====== DATA ROWS

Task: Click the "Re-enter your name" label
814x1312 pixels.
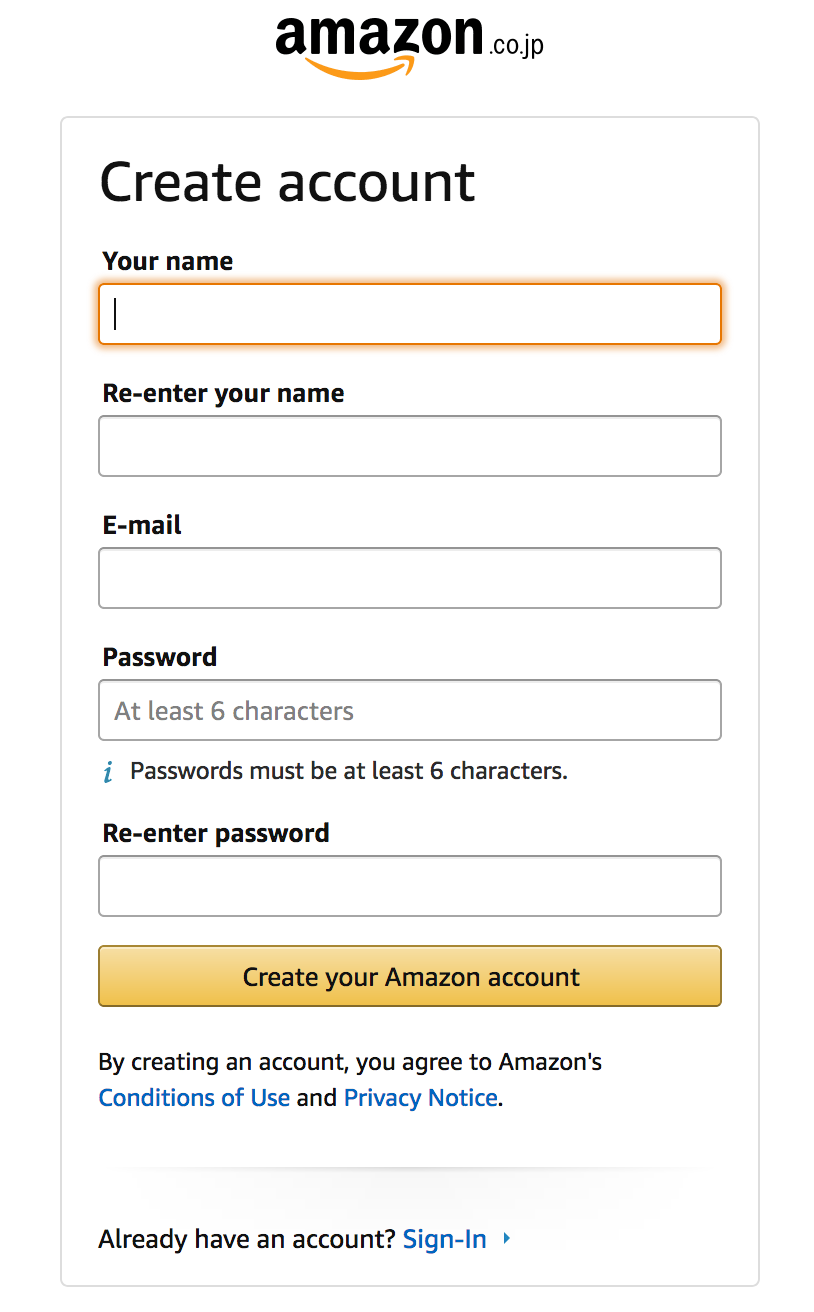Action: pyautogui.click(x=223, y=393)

============
====== DATA ROWS

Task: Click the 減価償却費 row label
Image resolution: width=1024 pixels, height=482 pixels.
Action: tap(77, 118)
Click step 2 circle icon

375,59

============

Quote in full each line of the material above that includes the word "label".

Task: Click the "Re-enter your name" label
Task: Click the 減価償却費 row label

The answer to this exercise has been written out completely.